In other words, only these should be included:

Python All set after this PR is merged (scheduled for 7.7): https://github.com/elastic/apm-agent-python/pull/778

.NET All set after a few config options are made dynamic (scheduled for 7.7) https://github.com/elastic/apm-agent-dotnet/issues/794

Ruby All set after this PR is merged (scheduled for 7.7): https://github.com/elastic/apm-agent-ruby/pull/741

felixbarny commented 4 years ago

@elastic/apm-agent-devs please prioritize manually testing central config via Kibana. As we are already post feature freeze, please do your tests by end of next week (April 3rd).

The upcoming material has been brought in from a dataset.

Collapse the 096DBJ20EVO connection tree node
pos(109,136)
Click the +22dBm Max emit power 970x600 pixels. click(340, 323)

formgeist commented 4 years ago

@felixbarny I've created a follow up issue for removing those options for the specific agents https://github.com/elastic/kibana/issues/61821

basepi commented 4 years ago

Python support is merged. @beniwohli will do the manual testing this week.

axw commented 4 years ago

Tested with the Go agent, recording works. I realised I'm missing dynamic reloading support for a couple of other config attributes (span_frames_min_duration and stack_trace_limit), but I'll add them.

Also there's an issue with the unit selection for duration-type config: https://github.com/elastic/kibana/issues/62110

estolfo commented 4 years ago

I've done manual testing with the Ruby agent for all options except for recording. We still have to implement recording/enabled, tracked in this issue: https://github.com/elastic/apm-agent-ruby/issues/623

basepi commented 4 years ago

@estolfo recording/enabled are not required for 7.7 so I think you can check off Ruby above.

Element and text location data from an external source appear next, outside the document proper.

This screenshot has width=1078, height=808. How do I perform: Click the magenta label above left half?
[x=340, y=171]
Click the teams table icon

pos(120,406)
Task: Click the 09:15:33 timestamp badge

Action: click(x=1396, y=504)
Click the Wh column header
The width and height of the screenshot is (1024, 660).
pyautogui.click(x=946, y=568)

felixbarny commented 4 years ago

The recording flag is required for 7.7. Enabled can land later as it's not a dynamic config and thus not available for central config.

basepi commented 4 years ago

Well, I think we're mostly there. I remember seeing a note about only Java being ready with recording for 7.7 but now I'm not sure where that note is....maybe I made it up? Anyway, this is almost done in Python as well.

graphaelli commented 4 years ago

Closing this out as it has outlived its purpose. Let's take any outstanding tasks to new issues.